- Born: 1978 (age 46–47) Auckland, New Zealand
- Education: Victoria University of Wellington
- Genre: Performance poetry

= Simone Kaho =

New Zealand poet

Simone Kaho (born 1978) is a New Zealand poet of Tongan descent.

==Biography==
She was born in Auckland and received an MA in creative writing from the International Institute of Modern Letters at Victoria University of Wellington.

Her poetry has appeared in various journals including JAAM (Just Another Art Movement), Turbine and The Dominion Post. A performance poet, she has appeared in shows such as The Kerouac Effect and Poetry Live. In 2016, she published a collection of poetry Lucky Punch. The New Zealand Book Council included Lucky Punch on their list of "21 new Kiwi books we can’t wait to read". Her second collection, Heal!, explores the PTSD she developed after an assault and was published in 2022.

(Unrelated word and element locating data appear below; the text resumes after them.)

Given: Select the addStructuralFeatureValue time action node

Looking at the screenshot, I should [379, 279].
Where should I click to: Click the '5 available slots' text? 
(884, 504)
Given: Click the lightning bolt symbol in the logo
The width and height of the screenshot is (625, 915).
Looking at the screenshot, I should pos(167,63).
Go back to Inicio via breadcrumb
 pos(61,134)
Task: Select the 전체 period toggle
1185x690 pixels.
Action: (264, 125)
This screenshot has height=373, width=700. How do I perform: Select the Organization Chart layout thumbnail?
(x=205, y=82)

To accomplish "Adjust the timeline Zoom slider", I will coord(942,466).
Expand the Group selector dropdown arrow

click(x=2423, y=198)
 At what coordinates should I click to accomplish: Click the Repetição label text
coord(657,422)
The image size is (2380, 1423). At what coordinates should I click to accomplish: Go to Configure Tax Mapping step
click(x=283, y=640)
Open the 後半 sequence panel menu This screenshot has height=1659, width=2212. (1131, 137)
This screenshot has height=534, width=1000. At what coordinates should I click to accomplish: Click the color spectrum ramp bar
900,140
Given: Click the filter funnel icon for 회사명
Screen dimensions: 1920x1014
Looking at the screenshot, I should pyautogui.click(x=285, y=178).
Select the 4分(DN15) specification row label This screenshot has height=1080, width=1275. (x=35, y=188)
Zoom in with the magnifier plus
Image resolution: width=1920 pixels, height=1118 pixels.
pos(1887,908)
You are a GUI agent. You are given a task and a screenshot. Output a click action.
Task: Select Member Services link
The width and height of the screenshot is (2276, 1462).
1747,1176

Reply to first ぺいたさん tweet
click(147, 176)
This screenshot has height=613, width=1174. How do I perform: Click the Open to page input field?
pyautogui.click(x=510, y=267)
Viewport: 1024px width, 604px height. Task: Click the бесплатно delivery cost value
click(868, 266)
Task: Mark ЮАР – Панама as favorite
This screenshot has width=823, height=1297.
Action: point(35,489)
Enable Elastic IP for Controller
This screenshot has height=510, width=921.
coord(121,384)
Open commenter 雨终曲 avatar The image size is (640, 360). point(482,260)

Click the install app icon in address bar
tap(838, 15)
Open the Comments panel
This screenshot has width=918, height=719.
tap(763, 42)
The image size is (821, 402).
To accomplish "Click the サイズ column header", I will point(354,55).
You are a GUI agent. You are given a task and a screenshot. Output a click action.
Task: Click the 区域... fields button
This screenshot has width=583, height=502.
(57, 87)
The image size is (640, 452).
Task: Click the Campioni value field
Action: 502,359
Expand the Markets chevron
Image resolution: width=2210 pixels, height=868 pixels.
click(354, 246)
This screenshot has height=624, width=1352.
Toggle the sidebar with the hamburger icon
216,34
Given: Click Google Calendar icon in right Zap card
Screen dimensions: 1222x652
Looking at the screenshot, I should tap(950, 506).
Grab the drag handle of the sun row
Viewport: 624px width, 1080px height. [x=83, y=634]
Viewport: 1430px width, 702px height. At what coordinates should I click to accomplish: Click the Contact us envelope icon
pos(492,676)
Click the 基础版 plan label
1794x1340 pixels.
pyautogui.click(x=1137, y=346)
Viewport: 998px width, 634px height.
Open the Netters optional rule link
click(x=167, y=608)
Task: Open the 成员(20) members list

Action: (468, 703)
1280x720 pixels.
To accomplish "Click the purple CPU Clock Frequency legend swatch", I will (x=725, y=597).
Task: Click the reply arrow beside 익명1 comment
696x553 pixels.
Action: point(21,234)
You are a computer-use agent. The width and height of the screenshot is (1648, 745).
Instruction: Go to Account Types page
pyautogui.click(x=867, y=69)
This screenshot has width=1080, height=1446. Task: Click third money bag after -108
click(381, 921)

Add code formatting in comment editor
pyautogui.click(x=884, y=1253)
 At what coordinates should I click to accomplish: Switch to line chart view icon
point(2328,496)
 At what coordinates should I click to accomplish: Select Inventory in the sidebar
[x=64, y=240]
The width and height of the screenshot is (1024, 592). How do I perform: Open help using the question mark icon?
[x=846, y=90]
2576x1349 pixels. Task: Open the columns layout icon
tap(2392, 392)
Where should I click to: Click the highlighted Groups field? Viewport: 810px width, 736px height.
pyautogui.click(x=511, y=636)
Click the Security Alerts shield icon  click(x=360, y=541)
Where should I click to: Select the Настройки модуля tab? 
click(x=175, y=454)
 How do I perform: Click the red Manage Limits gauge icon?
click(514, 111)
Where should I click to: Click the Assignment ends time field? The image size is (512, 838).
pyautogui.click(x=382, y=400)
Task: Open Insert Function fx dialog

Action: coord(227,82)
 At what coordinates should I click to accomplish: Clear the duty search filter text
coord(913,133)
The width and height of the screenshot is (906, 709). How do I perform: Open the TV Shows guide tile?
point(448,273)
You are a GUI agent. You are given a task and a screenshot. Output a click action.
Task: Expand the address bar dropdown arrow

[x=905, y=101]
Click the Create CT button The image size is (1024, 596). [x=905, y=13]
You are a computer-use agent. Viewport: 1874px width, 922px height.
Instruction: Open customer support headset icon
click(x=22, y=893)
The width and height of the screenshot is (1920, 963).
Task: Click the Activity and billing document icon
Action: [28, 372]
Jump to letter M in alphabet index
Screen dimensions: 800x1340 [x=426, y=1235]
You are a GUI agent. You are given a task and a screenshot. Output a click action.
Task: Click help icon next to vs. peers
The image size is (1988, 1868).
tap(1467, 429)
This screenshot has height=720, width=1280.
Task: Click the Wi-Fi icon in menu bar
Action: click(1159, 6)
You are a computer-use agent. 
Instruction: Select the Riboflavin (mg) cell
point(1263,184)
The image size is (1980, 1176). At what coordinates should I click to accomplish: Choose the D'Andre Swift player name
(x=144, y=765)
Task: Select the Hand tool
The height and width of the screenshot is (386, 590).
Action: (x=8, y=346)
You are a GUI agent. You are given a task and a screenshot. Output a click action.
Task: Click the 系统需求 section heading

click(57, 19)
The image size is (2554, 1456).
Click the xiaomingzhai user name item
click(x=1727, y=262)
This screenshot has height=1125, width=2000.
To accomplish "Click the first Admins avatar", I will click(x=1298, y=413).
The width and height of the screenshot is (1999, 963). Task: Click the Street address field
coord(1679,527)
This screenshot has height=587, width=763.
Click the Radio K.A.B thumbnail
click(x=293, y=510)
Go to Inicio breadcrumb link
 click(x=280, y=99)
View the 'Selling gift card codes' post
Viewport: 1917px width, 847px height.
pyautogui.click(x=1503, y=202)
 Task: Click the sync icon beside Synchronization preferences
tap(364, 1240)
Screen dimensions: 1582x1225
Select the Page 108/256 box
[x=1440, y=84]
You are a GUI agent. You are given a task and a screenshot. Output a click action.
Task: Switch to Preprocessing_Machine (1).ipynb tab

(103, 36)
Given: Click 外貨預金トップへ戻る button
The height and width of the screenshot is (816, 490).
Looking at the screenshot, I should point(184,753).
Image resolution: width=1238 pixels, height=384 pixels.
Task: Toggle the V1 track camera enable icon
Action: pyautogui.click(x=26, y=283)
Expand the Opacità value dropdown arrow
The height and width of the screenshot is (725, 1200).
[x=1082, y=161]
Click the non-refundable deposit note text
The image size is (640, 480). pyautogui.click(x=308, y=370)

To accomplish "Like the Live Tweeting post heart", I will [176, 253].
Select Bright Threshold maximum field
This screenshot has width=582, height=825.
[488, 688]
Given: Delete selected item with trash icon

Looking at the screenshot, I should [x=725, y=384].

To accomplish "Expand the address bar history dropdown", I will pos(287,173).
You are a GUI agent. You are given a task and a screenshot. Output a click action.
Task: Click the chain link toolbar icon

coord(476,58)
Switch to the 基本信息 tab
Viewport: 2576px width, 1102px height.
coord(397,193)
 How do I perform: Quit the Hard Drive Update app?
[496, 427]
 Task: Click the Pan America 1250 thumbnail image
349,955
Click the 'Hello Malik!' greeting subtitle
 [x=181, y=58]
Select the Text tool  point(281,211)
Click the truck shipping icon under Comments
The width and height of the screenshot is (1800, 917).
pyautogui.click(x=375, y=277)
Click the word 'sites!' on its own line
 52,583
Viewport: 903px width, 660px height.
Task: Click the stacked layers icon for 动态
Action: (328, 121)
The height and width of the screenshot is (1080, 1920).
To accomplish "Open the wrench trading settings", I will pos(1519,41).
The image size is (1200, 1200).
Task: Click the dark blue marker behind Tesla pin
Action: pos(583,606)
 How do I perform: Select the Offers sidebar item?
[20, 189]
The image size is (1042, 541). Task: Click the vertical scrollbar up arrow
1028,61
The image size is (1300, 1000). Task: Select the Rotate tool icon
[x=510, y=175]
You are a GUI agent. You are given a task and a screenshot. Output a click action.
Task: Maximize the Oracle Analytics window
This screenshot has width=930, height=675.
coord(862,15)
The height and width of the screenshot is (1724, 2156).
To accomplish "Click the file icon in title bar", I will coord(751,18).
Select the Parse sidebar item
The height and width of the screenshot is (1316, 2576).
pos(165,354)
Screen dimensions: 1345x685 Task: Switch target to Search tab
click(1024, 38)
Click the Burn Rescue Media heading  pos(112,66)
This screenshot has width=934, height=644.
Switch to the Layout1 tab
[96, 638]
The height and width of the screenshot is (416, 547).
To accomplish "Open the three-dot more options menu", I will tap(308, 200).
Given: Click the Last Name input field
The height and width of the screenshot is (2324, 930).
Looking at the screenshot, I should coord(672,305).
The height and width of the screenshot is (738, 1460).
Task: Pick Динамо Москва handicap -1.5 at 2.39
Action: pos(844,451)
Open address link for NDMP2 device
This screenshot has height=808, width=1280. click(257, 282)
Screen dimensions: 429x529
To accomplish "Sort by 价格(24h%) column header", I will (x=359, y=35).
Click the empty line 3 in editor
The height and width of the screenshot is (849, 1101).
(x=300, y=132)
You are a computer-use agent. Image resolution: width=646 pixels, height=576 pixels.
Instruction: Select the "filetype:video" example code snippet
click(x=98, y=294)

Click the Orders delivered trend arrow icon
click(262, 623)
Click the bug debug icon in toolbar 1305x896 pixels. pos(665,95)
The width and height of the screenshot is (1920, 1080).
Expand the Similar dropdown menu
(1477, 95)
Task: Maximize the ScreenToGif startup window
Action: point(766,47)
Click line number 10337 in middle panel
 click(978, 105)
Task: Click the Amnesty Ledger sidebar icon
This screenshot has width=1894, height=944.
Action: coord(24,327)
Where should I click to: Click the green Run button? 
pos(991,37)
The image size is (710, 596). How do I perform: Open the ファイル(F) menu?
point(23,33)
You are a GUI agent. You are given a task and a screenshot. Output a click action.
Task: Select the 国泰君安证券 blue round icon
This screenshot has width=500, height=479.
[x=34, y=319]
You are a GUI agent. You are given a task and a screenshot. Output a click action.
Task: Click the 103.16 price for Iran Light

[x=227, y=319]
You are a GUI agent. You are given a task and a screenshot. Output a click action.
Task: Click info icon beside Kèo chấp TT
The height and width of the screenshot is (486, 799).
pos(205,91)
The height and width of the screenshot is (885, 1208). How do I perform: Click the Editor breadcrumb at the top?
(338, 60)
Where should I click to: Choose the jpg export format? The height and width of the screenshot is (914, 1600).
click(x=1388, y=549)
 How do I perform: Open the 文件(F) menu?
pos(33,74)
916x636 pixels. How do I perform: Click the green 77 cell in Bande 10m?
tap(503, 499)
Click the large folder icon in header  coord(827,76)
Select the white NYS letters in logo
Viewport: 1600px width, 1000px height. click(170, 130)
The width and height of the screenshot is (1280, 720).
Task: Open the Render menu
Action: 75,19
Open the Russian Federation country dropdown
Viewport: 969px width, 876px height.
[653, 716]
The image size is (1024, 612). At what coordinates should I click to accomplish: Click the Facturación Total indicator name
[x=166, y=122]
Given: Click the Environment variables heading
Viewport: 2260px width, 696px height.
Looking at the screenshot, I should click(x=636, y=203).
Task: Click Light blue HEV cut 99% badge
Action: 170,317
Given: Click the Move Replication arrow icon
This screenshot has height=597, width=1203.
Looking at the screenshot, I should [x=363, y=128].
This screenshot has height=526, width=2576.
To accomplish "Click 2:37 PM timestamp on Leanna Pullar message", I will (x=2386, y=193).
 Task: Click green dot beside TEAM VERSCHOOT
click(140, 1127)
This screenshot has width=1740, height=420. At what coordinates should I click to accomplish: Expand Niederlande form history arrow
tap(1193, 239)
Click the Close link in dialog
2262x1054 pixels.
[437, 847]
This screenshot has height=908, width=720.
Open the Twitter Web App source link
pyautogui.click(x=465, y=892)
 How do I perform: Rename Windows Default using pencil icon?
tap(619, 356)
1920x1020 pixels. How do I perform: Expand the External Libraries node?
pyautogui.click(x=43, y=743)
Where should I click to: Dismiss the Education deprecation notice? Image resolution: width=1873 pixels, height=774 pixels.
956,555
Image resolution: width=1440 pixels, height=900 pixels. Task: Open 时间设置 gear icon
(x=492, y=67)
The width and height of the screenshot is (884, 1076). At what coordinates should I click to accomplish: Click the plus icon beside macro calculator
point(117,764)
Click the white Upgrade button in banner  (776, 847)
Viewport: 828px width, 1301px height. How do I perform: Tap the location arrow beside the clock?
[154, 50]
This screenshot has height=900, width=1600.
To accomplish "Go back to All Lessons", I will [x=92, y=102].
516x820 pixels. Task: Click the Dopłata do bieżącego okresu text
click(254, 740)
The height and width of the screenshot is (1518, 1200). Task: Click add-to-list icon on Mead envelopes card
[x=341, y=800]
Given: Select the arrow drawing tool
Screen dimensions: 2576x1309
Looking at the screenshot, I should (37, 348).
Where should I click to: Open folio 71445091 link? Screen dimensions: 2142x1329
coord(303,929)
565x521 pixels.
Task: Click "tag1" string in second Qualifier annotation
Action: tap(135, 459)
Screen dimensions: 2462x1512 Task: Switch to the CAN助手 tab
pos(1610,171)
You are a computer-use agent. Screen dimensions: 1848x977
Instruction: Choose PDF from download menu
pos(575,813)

Kaho was included in the 20/20 Collection published by the New Zealand Book Awards Trust, her work having been selected by poet Paula Green. In 2022, she was chosen by Creative New Zealand as the 2022 Emerging Pasifika Writer in Residence at Victoria University of Wellington, which she used to write non-fiction about identity, the colonisation of New Zealand, and the Pacific diaspora. In 2025 she was the recipient of the Fulbright New Zealand and Creative New Zealand Pacific Writer’s Residency at the University of Hawai'i.